Not long ago a friend commented to me that the Beatitudes were great prose, but not a realistic expectation for our way of life. I immediately remembered something I heard Stephen Covey say. (Covey is the author of The Seven Habits of Highly Effective People.) While Covey was discussing Habit Number Four, have a Win/Win attitude, a businessman said to him that such an attitude was totally unrealistic in business. Covey responded by asking the man a question: “How long do you think you would stay in business if you were a winner but your customers felt like losers? Or, in the alternative, if your customers were winners but you were the loser in the business deal?”
I responded in a similar manner to my friend. I asked, “What kind of life would you have if it were dominated by the opposite of the Beatitudes? What follows a person with a haughty attitude? What happens when people are demanding, divisive, or critical?” Seeking to live out The Beatitudes is setting a very high expectation for life, but it is so much better than the alternatives.

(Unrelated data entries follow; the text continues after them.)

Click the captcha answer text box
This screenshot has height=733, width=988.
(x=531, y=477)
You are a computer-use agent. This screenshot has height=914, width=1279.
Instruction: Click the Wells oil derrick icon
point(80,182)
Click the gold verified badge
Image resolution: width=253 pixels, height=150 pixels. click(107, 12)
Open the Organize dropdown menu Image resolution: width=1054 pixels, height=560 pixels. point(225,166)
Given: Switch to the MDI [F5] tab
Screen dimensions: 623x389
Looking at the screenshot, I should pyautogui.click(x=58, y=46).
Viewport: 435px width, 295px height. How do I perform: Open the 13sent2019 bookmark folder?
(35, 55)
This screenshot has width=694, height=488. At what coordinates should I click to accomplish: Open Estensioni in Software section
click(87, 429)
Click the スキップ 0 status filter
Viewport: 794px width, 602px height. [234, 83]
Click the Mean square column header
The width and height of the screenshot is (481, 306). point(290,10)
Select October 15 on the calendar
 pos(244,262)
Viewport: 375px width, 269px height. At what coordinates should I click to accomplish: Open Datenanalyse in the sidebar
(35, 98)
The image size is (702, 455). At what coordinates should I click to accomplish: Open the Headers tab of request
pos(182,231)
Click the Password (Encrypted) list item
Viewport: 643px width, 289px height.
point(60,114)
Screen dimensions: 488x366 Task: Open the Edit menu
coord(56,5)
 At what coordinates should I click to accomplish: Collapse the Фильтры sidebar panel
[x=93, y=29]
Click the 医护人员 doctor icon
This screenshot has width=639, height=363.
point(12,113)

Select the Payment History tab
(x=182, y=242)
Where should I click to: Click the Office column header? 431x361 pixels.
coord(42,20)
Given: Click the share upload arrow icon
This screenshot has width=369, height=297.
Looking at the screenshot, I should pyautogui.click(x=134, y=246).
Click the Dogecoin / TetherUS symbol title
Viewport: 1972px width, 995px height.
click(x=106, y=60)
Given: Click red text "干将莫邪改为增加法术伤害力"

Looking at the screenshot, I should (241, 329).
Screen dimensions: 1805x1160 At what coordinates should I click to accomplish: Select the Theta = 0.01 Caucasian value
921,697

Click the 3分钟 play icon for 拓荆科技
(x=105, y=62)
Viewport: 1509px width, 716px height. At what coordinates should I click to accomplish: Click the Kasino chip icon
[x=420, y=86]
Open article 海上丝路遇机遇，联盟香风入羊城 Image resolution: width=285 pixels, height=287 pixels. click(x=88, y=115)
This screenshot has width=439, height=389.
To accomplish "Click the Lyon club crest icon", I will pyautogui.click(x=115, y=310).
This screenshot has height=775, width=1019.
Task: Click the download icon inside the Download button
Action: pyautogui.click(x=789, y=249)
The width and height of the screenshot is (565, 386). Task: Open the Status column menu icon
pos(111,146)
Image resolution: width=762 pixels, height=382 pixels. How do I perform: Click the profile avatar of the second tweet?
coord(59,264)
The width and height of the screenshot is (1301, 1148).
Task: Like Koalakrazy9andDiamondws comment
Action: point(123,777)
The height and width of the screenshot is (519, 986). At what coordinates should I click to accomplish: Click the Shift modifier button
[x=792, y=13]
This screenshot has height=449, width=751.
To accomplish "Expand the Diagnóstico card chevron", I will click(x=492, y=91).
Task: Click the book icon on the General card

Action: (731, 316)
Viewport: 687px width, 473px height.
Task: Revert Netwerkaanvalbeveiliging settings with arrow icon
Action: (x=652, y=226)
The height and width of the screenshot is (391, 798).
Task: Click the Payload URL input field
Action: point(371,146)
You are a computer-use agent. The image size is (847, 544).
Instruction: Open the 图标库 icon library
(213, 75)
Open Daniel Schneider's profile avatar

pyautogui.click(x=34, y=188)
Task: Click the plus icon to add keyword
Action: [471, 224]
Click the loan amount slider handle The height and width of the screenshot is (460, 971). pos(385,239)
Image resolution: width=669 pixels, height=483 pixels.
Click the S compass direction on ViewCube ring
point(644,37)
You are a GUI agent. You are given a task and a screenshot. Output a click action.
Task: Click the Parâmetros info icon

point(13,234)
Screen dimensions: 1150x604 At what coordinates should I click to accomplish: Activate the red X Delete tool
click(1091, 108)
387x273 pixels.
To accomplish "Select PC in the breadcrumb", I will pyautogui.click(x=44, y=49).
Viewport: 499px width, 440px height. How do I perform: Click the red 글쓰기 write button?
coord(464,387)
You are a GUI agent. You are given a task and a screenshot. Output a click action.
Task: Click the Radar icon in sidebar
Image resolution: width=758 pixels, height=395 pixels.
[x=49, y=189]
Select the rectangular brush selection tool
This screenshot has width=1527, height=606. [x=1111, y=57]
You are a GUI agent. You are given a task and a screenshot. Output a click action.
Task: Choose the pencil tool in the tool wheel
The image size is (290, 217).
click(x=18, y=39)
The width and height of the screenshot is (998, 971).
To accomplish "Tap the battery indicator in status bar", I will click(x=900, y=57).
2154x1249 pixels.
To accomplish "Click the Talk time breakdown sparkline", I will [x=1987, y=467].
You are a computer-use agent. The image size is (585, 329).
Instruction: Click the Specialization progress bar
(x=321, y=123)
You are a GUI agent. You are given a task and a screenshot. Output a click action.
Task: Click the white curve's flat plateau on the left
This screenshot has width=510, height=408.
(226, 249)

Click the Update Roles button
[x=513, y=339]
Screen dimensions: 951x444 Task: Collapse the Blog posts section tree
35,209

In the concluding verse Jesus reveals how I can make living a life of the Beatitudes a realistic expectation for my life. When Jesus says that my righteousness must exceed that of the religious leaders, He is not saying that I have to do more than they do. He is saying I am called to a different kind of righteousness. This is the righteousness that comes through faith in the Son of God who loved me and gave himself for me. In this righteousness the life of Jesus becomes visible in my life as I live in a way that expresses the merciful, forgiving, reconciling will of God.
What does today’s reading reveal to you about God?
What does it reveal to you about yourself?
Think about what God wants you to do or remember about this passage.
Does God want you to change anything in your life?